NTCA had backed "this sort of relief and incentive regulation path" as an RLEC option, said Senior Vice President Mike Romano. "By and large, the draft lays out that path." He said the draft competitive market test appears different from what his group proposed but "workable." Romano said few concerns have been raised throughout the proceeding: "That speaks volumes." It's unclear if the relative calm will hold, but if it does, it will be a good sign for the draft, he said. Others were skeptical there would be a big industry fight.
AT&T and Sprint raised concerns in comments on the NPRM, including about an "all-or-nothing" rule and the rate-of-return target for price caps (see 1807030030). AT&T wanted the all-or-nothing rule to apply across electing RLEC study areas and interstate services, but the draft says that rule applies only to existing price-cap carriers. AT&T and Sprint wanted the RoR target set at or quickly cut to a 9.75 percent target, but the draft eyes a 10.5 percent transitional target.

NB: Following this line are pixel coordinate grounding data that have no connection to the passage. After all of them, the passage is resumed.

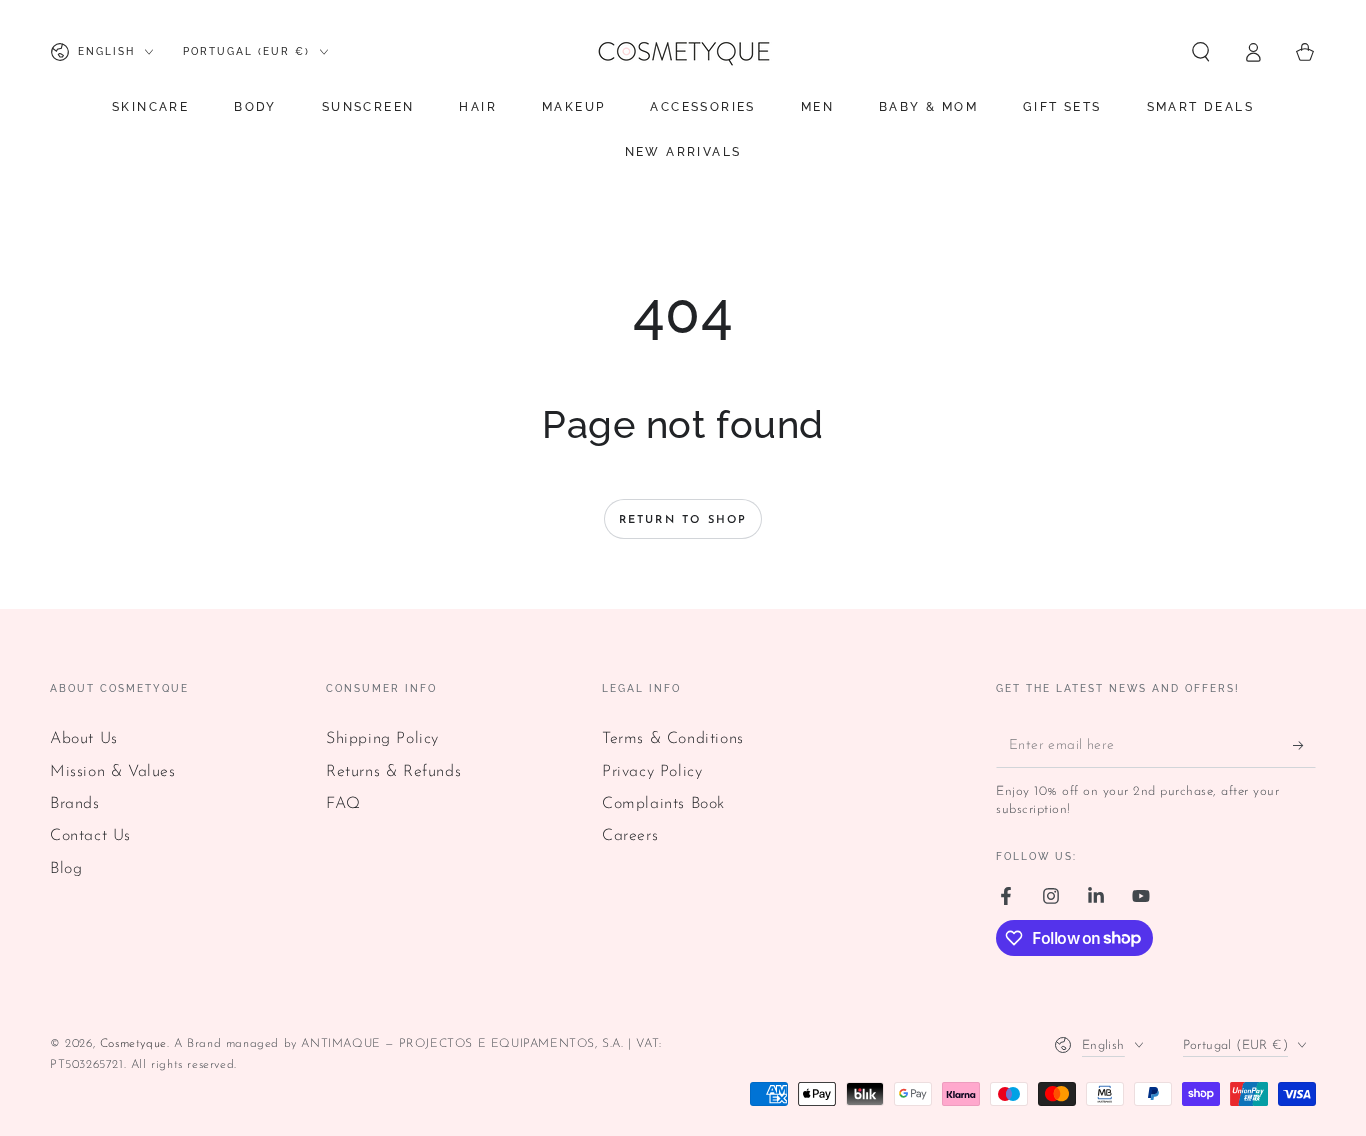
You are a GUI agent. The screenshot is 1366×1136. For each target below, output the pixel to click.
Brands (75, 804)
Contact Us (90, 836)
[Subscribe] (1304, 745)
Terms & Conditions (673, 739)
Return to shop (683, 520)
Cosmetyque (133, 1044)
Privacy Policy (652, 772)
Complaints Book (663, 804)
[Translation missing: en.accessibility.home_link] (683, 52)
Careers (630, 836)
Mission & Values (113, 772)
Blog (66, 869)
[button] (1201, 52)
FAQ (343, 804)
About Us (84, 739)
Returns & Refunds (393, 772)
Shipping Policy (382, 739)
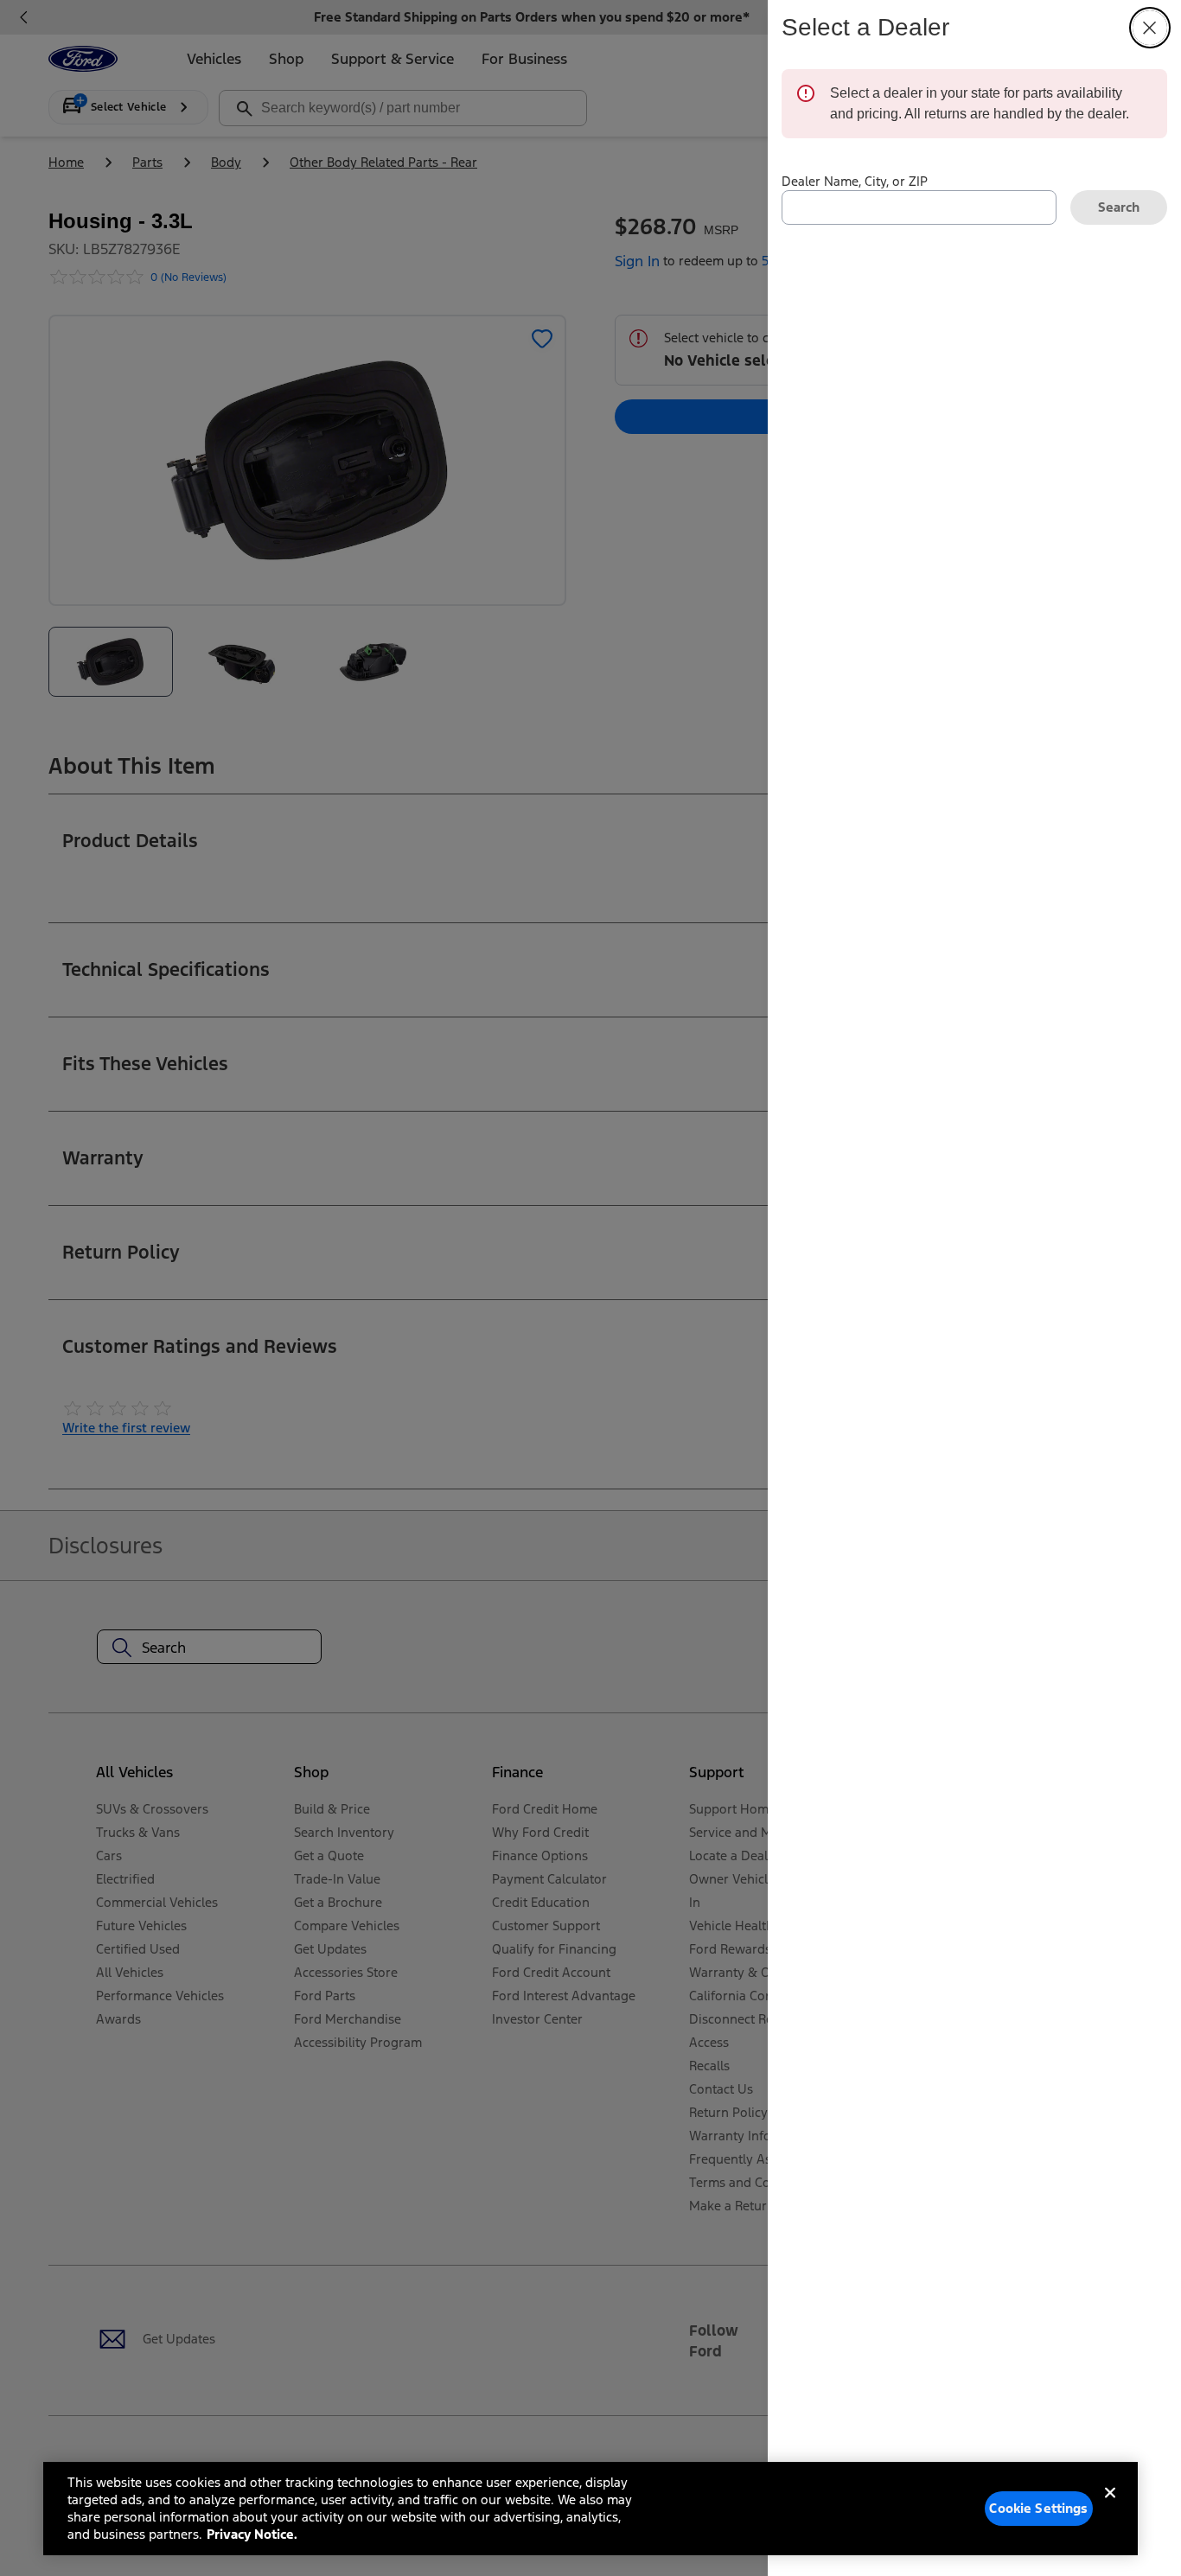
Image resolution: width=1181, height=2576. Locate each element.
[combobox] (919, 207)
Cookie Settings (1038, 2508)
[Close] (1110, 2507)
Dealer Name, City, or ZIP (855, 181)
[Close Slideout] (1150, 27)
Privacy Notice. (252, 2534)
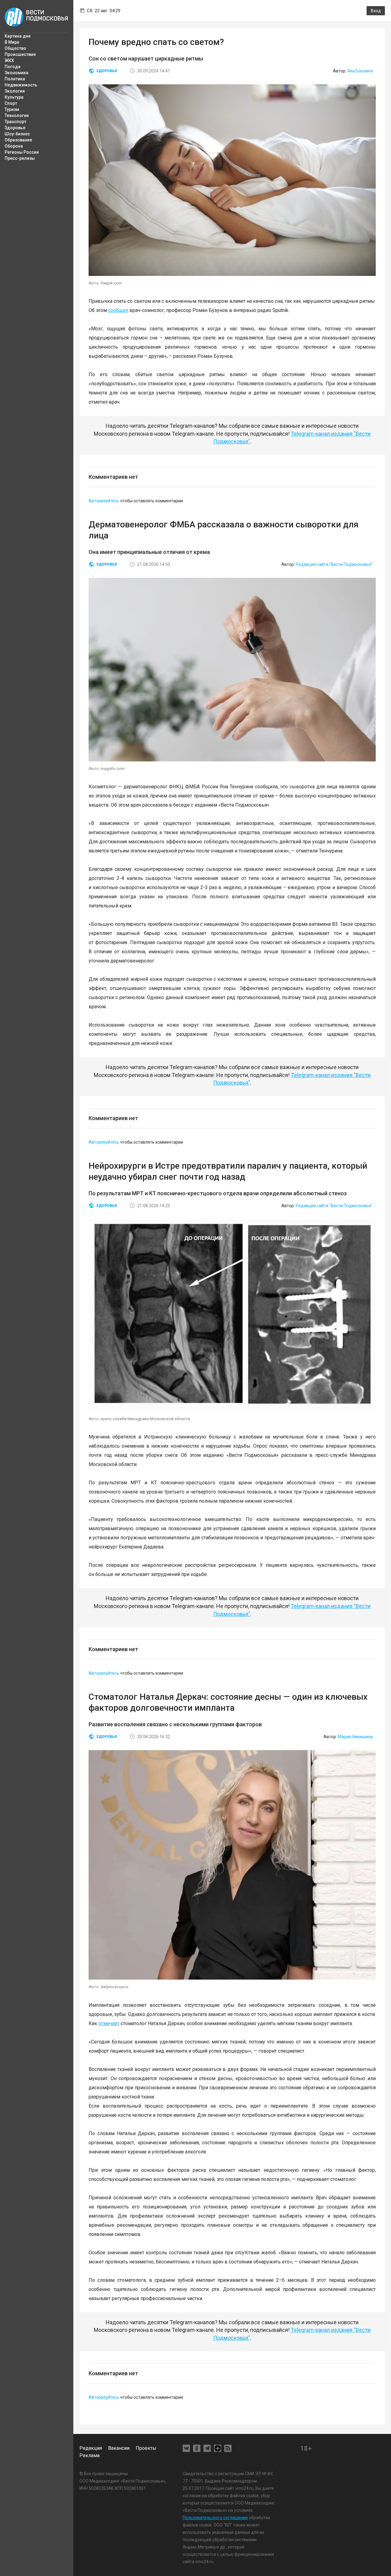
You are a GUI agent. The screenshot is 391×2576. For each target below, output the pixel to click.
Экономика (16, 72)
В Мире (12, 42)
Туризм (12, 109)
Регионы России (22, 152)
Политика (15, 78)
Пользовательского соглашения (215, 2517)
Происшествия (20, 54)
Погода (12, 66)
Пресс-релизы (20, 158)
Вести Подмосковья (37, 17)
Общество (15, 48)
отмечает (108, 2023)
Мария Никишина (355, 1736)
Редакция (90, 2448)
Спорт (11, 103)
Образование (18, 139)
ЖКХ (9, 60)
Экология (15, 91)
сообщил (118, 310)
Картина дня (18, 36)
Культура (14, 97)
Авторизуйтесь (104, 500)
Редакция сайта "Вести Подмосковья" (334, 564)
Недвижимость (21, 84)
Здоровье (15, 127)
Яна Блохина (360, 70)
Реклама (89, 2455)
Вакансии (119, 2448)
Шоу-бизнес (17, 133)
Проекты (146, 2448)
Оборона (14, 146)
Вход (376, 10)
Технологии (17, 115)
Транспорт (15, 121)
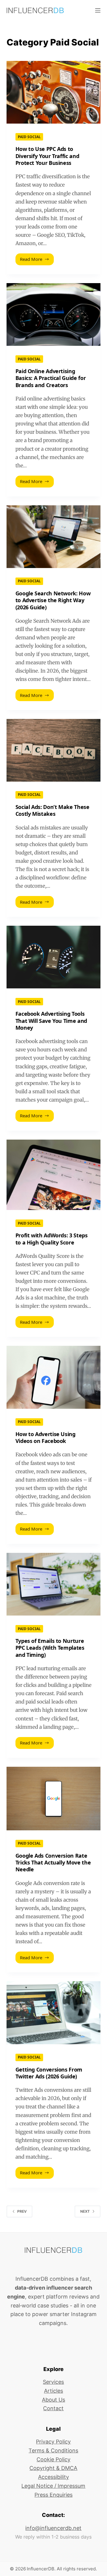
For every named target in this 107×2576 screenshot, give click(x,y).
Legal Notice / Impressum (53, 2486)
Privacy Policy (53, 2441)
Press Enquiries (53, 2495)
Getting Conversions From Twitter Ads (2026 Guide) (48, 2073)
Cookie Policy (53, 2459)
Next (85, 2211)
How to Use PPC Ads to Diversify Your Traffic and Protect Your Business (47, 155)
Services (53, 2382)
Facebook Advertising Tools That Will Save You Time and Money (51, 1020)
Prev (22, 2211)
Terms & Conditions (53, 2450)
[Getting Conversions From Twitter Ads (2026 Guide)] (54, 2012)
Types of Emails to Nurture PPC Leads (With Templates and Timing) (49, 1647)
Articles (53, 2391)
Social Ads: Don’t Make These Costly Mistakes (52, 810)
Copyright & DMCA (53, 2468)
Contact (53, 2408)
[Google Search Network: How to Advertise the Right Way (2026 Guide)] (54, 536)
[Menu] (97, 10)
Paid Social (29, 136)
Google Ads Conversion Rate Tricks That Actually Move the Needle (53, 1862)
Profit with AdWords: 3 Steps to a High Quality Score (51, 1239)
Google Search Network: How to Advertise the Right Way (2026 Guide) (53, 600)
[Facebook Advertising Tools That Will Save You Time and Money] (54, 957)
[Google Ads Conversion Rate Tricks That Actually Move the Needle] (54, 1798)
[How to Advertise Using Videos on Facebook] (54, 1377)
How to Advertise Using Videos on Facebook (45, 1437)
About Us (53, 2400)
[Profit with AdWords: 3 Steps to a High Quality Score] (54, 1175)
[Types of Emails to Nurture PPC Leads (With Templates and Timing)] (54, 1584)
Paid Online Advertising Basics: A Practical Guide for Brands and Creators (50, 378)
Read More (36, 260)
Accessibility (53, 2477)
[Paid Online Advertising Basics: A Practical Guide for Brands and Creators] (54, 314)
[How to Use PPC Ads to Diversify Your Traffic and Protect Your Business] (54, 92)
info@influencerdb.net (53, 2528)
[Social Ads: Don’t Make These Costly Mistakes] (54, 750)
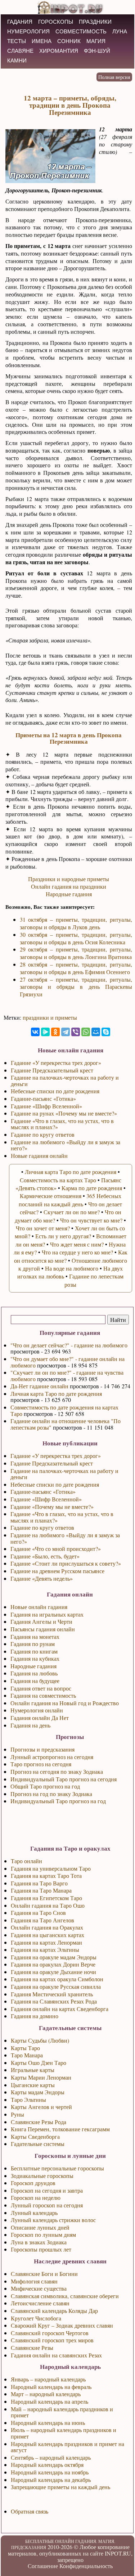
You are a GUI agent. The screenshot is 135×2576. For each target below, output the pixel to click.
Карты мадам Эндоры (37, 2092)
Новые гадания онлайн (39, 1155)
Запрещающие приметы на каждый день (60, 2487)
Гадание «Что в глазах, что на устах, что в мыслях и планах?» (61, 1517)
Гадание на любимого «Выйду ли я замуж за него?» (65, 1538)
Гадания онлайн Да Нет (39, 1717)
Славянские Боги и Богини (44, 2273)
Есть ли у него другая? (63, 1236)
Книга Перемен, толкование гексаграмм (60, 2129)
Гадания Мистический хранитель (52, 1994)
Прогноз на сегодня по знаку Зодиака (56, 1771)
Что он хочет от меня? (43, 1228)
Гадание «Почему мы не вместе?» (52, 1506)
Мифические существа (39, 2288)
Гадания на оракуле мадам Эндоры (53, 1957)
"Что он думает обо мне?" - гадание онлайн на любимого (67, 1362)
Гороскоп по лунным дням (43, 2234)
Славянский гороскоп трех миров (52, 2340)
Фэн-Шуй (97, 51)
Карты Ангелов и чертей (41, 2106)
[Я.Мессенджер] (45, 1032)
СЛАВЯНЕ (20, 51)
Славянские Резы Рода (38, 2122)
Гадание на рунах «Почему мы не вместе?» (64, 1113)
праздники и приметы (50, 1017)
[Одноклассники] (55, 1032)
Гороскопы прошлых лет (41, 2249)
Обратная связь (29, 2511)
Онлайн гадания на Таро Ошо (48, 1905)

Morelli said such concerns haven't been a "major issue in our discussions" with officials. Some said both carriers have larger issues, particularly Sprint, which is seeking commission and DOJ approval of its proposed sale to T-Mobile. AT&T and Sprint didn't comment.
The first draft FNPRM seeks comment on treatment of lower-capacity TDM transport of electing RoR telcos. It noted competition "may not be as robust in the less dense and more rural study areas that rate-of-return carriers typically serve, compared to the denser and more populated price cap study areas."
Responding to a partial court reversal, a second draft FNPRM proposes to scrap ex-ante price regulation of price-cap carrier TDM-based transport services. While largely upholding a 2017 price-cap BDS deregulation order, a U.S. 8th Circuit Court of Appeals panel ruled Aug. 28 the FCC didn't provide adequate notice under the Administrative Procedure Act of its previous transport price deregulation (see 1808280050). That was a "very minor foot fault," said a cable lawyer, calling it a "foregone conclusion" the FCC will reinstate the TDM-based transport relief.
"I doubt you're going to see much difference from the last proceeding," agreed Phillip Berenbroick, Public Knowledge senior policy counsel. He said the FCC "pretty much got the green light" from the 8th Circuit panel on BDS deregulation.
The APA "is cool," but the underlying statute is "what should command" the FCC on regulation of key BDS "middle-mile" network connections, said Mark Cooper, Consumer Federation of America senior fellow. "You've had an administrative repeal of the Communications Act," that allows "monopoly rents," he said. "The Bells are subsidizing their wireless and broadband networks with core Title II utility services. ... Everyone at the edge is now strangled by BDS." He's not optimistic the FCC will change direction unless a Democratic administration takes over in 2021.